Top of Dataset records
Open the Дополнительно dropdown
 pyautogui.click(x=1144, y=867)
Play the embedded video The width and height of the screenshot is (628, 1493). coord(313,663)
Bottom of Dataset records
Top of Dataset records
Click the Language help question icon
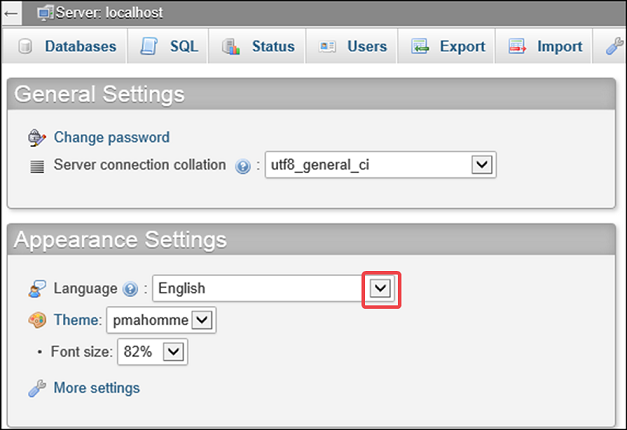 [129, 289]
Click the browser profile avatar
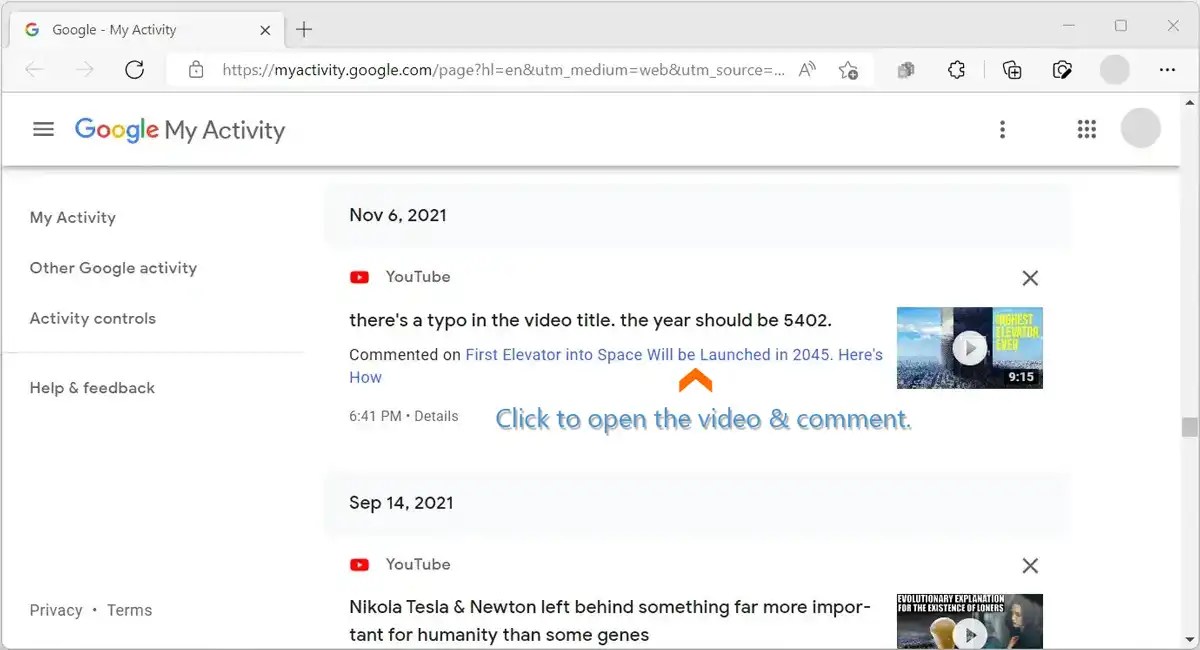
Bottom of Dataset records
[The task]
From the records above, transcribe only the stretch from the line with "Click the Language help question icon" through the line with "Click the browser profile avatar", keeping both ends. Omit pictures.

[Answer to this task]
Click the Language help question icon
 [129, 289]
Click the browser profile avatar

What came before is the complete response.